Request - Reproduce the listing below word for word, starting with its first line and ending with the line that contains "330, 544, 343)".

Recorded information -
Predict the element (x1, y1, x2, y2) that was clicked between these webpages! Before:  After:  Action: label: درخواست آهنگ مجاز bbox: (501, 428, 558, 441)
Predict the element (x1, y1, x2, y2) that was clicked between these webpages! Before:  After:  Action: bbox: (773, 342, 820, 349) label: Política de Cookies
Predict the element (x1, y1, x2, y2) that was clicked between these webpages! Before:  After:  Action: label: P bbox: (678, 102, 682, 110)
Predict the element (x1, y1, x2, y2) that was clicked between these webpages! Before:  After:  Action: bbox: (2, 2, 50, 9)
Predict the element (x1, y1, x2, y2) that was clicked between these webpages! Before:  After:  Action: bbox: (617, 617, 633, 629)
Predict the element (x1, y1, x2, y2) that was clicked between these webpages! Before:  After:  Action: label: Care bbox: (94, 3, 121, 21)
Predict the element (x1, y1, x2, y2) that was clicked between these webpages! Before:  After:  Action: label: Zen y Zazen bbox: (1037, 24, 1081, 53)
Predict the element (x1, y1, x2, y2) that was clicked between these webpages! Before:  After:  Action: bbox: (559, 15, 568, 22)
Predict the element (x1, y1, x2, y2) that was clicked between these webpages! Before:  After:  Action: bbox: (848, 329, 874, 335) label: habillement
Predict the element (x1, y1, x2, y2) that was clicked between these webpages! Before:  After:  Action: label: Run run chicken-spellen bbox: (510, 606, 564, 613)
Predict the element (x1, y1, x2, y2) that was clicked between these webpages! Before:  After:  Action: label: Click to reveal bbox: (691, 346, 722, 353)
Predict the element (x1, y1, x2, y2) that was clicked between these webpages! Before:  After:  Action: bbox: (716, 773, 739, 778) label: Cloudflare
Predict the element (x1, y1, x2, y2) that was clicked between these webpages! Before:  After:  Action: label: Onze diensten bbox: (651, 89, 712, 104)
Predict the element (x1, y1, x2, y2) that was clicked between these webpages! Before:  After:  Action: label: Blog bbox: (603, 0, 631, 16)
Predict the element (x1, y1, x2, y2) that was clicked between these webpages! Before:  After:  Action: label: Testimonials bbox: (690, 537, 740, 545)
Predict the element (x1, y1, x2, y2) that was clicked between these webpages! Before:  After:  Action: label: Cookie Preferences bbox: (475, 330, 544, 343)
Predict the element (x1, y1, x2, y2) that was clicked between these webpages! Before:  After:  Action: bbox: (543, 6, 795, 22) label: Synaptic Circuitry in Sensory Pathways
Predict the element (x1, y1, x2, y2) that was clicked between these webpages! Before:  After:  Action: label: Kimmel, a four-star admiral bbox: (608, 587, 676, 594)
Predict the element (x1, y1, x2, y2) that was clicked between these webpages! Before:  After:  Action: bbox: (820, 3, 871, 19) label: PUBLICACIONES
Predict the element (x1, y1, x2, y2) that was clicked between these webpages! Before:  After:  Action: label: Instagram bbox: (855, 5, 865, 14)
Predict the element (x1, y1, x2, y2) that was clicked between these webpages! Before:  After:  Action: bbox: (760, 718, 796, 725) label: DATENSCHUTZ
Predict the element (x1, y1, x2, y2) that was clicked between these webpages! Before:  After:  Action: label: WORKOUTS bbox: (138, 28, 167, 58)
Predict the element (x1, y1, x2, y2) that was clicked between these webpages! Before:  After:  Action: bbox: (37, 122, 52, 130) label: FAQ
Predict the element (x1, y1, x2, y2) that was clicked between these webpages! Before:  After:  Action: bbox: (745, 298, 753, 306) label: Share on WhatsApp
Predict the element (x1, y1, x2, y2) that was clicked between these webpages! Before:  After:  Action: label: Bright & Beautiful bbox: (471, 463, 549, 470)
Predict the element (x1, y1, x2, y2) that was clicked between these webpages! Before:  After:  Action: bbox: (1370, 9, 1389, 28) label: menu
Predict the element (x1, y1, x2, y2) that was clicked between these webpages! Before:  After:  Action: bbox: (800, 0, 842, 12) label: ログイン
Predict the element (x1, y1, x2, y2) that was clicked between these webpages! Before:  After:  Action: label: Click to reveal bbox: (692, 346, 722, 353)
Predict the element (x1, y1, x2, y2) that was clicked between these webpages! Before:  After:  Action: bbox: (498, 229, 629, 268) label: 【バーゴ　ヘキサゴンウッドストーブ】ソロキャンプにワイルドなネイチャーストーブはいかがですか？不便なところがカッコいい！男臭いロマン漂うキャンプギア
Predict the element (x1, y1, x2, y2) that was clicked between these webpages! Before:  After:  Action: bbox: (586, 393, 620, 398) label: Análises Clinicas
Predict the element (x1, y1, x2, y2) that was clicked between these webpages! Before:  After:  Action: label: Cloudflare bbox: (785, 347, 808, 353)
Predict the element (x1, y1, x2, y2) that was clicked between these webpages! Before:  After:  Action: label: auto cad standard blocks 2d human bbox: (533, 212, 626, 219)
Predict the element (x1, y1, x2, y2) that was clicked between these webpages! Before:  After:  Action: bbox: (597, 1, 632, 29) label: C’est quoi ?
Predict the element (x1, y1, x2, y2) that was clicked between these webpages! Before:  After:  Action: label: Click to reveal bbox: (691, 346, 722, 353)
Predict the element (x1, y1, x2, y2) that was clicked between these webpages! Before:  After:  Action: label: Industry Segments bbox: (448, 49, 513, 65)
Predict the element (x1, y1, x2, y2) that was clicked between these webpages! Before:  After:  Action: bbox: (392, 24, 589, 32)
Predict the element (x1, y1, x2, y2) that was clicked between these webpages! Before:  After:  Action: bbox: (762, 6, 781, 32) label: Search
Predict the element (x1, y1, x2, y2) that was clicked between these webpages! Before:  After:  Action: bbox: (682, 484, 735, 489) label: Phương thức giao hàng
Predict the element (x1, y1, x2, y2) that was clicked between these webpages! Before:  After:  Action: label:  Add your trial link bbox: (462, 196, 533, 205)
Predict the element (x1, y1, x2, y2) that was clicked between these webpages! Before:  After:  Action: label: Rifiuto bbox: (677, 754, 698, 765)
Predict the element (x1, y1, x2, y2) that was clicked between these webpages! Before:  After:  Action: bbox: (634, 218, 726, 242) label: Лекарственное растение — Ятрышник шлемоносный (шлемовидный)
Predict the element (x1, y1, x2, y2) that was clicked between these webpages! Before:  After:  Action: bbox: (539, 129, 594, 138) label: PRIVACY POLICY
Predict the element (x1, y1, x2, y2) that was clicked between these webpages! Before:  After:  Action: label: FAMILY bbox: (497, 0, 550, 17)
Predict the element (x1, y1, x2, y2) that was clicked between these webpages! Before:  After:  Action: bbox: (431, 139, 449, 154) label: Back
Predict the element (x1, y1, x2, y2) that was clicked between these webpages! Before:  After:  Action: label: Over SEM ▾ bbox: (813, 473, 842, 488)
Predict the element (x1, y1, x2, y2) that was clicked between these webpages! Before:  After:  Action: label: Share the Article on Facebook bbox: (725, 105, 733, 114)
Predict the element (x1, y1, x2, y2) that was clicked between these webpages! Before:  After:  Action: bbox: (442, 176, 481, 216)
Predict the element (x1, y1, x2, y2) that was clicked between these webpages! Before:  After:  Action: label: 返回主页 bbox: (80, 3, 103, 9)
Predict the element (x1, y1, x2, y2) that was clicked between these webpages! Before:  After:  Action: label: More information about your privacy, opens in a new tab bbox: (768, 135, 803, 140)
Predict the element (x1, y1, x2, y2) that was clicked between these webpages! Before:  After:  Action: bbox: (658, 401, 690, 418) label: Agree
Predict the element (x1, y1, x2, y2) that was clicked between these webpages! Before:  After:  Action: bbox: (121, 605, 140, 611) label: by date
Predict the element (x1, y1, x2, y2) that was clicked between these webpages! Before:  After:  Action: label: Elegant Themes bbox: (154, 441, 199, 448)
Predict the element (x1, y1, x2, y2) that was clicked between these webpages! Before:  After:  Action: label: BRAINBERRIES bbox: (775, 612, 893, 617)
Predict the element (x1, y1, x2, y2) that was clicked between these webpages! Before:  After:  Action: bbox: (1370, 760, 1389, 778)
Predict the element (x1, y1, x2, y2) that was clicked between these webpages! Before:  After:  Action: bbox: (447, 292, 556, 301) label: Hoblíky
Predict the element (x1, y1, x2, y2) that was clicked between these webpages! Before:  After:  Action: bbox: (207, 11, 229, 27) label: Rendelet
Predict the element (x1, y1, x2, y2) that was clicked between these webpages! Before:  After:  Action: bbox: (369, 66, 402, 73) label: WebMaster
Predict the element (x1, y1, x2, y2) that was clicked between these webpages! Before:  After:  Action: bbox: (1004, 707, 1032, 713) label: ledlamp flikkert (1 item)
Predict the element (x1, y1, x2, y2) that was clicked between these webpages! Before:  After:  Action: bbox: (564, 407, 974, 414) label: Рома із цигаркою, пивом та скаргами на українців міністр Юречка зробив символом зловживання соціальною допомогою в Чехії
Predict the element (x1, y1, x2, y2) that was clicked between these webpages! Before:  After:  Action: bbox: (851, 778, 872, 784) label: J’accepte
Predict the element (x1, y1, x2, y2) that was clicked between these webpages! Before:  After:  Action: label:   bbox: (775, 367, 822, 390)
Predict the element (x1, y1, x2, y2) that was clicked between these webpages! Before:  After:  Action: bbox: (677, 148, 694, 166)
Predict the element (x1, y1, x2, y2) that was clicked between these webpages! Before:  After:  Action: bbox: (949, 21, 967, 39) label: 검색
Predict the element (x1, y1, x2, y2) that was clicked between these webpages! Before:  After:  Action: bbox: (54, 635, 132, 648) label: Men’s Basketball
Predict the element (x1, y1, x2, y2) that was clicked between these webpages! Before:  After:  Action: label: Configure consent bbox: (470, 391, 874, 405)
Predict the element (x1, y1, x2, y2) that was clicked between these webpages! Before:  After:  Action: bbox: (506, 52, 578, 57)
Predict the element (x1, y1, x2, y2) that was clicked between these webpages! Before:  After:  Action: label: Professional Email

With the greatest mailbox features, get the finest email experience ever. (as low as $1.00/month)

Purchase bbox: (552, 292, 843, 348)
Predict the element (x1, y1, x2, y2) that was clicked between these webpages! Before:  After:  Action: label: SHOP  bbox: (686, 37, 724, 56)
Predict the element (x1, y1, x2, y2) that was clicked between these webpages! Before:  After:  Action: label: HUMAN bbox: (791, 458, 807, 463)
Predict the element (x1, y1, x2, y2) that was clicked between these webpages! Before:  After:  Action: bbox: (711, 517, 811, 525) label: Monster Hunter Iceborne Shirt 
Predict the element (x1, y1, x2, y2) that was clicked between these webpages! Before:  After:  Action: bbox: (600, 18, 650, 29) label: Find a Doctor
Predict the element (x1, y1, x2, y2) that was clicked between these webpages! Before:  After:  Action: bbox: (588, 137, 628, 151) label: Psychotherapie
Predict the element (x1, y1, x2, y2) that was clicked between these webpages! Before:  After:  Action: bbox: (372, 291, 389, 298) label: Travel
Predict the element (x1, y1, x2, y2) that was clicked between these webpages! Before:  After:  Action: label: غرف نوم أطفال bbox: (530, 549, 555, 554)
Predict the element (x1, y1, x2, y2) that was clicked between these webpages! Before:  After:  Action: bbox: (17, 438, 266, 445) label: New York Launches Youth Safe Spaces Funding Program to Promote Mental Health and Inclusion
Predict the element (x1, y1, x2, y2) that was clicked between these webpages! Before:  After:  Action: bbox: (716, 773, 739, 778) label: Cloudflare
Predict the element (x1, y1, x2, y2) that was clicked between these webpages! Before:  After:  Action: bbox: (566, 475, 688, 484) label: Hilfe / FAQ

The answer -
Predict the element (x1, y1, x2, y2) that was clicked between these webpages! Before:  After:  Action: label: درخواست آهنگ مجاز bbox: (501, 428, 558, 441)
Predict the element (x1, y1, x2, y2) that was clicked between these webpages! Before:  After:  Action: bbox: (773, 342, 820, 349) label: Política de Cookies
Predict the element (x1, y1, x2, y2) that was clicked between these webpages! Before:  After:  Action: label: P bbox: (678, 102, 682, 110)
Predict the element (x1, y1, x2, y2) that was clicked between these webpages! Before:  After:  Action: bbox: (2, 2, 50, 9)
Predict the element (x1, y1, x2, y2) that was clicked between these webpages! Before:  After:  Action: bbox: (617, 617, 633, 629)
Predict the element (x1, y1, x2, y2) that was clicked between these webpages! Before:  After:  Action: label: Care bbox: (94, 3, 121, 21)
Predict the element (x1, y1, x2, y2) that was clicked between these webpages! Before:  After:  Action: label: Zen y Zazen bbox: (1037, 24, 1081, 53)
Predict the element (x1, y1, x2, y2) that was clicked between these webpages! Before:  After:  Action: bbox: (559, 15, 568, 22)
Predict the element (x1, y1, x2, y2) that was clicked between these webpages! Before:  After:  Action: bbox: (848, 329, 874, 335) label: habillement
Predict the element (x1, y1, x2, y2) that was clicked between these webpages! Before:  After:  Action: label: Run run chicken-spellen bbox: (510, 606, 564, 613)
Predict the element (x1, y1, x2, y2) that was clicked between these webpages! Before:  After:  Action: label: Click to reveal bbox: (691, 346, 722, 353)
Predict the element (x1, y1, x2, y2) that was clicked between these webpages! Before:  After:  Action: bbox: (716, 773, 739, 778) label: Cloudflare
Predict the element (x1, y1, x2, y2) that was clicked between these webpages! Before:  After:  Action: label: Onze diensten bbox: (651, 89, 712, 104)
Predict the element (x1, y1, x2, y2) that was clicked between these webpages! Before:  After:  Action: label: Blog bbox: (603, 0, 631, 16)
Predict the element (x1, y1, x2, y2) that was clicked between these webpages! Before:  After:  Action: label: Testimonials bbox: (690, 537, 740, 545)
Predict the element (x1, y1, x2, y2) that was clicked between these webpages! Before:  After:  Action: label: Cookie Preferences bbox: (475, 330, 544, 343)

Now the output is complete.